**Dataset entries:**

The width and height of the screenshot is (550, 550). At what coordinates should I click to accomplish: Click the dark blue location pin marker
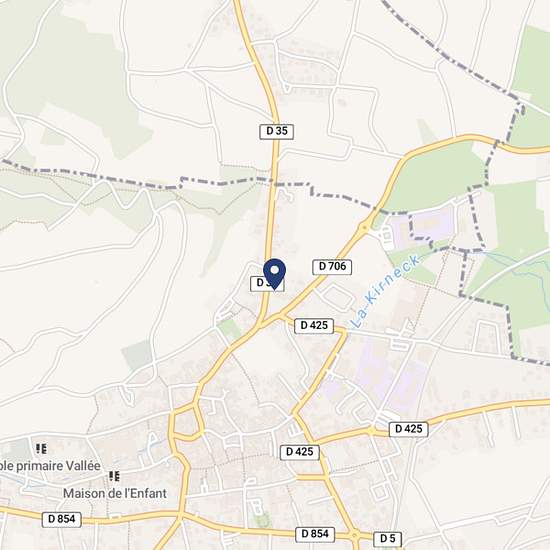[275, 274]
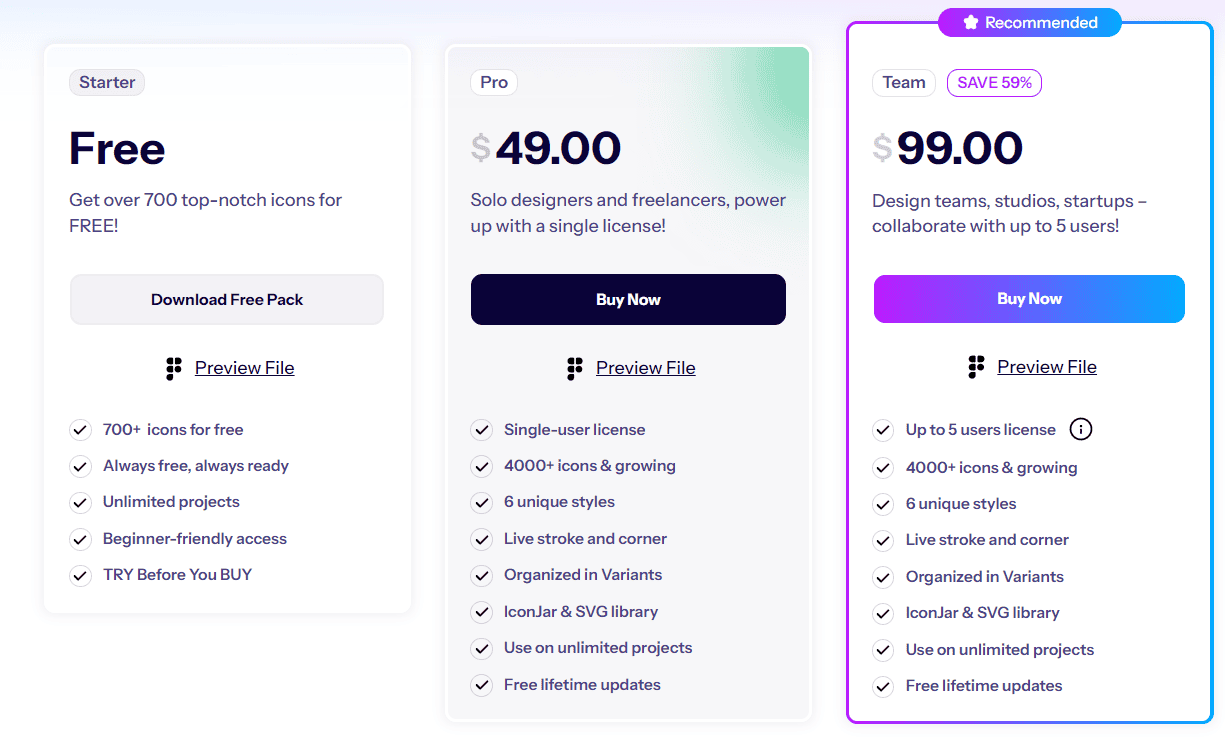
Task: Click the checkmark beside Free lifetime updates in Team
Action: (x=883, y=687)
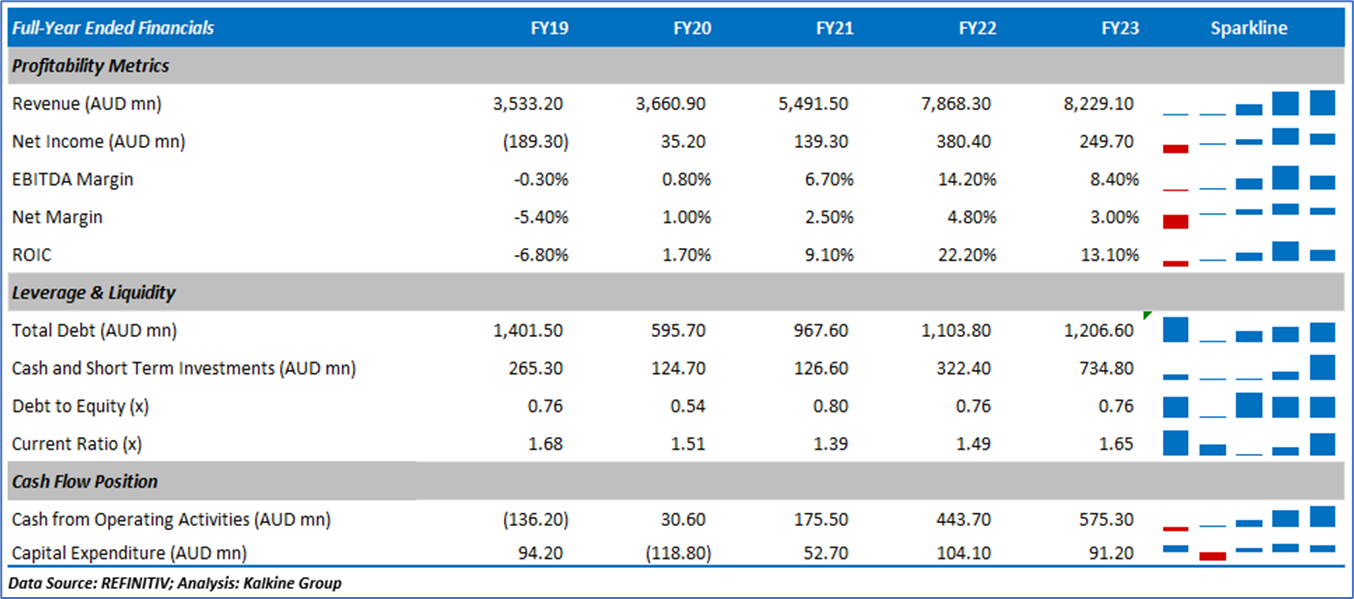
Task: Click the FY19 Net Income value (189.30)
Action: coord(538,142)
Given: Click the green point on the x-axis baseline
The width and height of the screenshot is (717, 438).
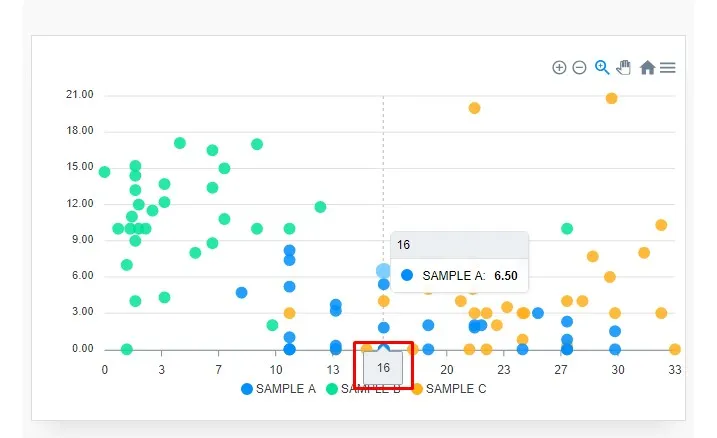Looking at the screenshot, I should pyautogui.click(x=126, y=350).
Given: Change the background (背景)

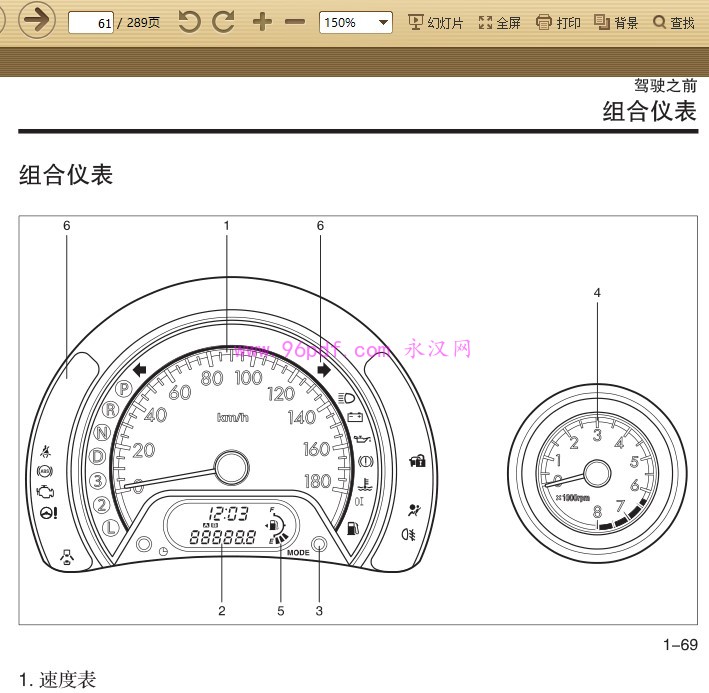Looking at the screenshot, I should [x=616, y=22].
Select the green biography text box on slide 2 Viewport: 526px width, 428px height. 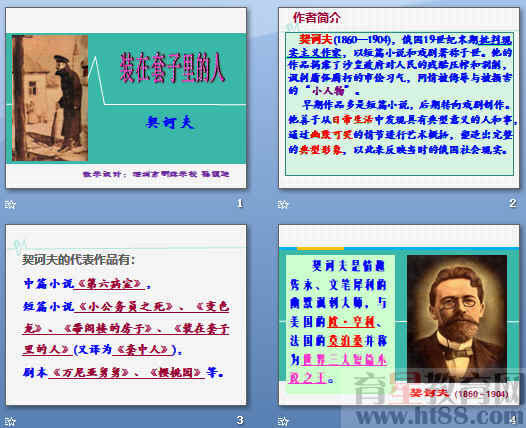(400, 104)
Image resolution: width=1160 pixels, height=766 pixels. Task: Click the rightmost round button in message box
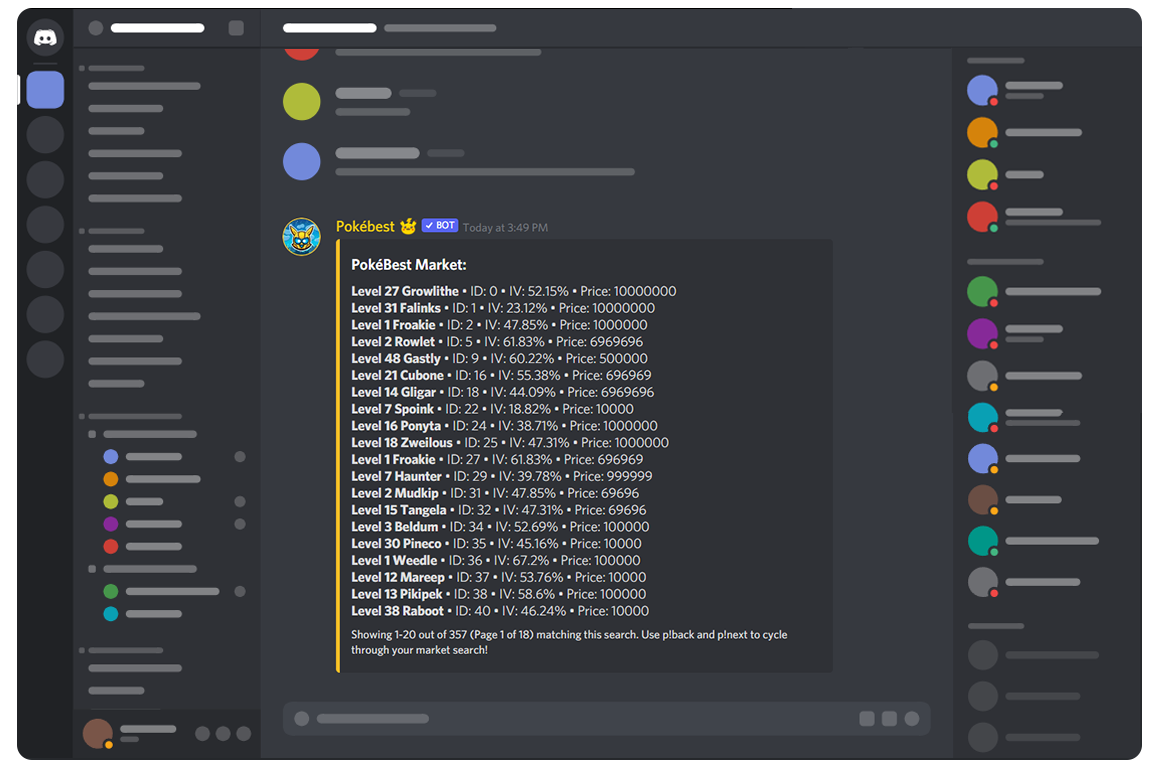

**Problem to solve:**
The answer should contain only the lines from the beginning of the material above through the line with "Given: Click the", retyped exactly, with the pictures removed.

**Output for this exercise:**
The width and height of the screenshot is (550, 550). At what coordinates should I click to accomplish: Click the dark blue location pin marker
[275, 274]
Task: Click the checkmark beside Free lifetime updates in Team
Action: (x=883, y=687)
Task: Click the FY19 Net Income value (189.30)
Action: coord(538,142)
Given: Click the green point on the x-axis baseline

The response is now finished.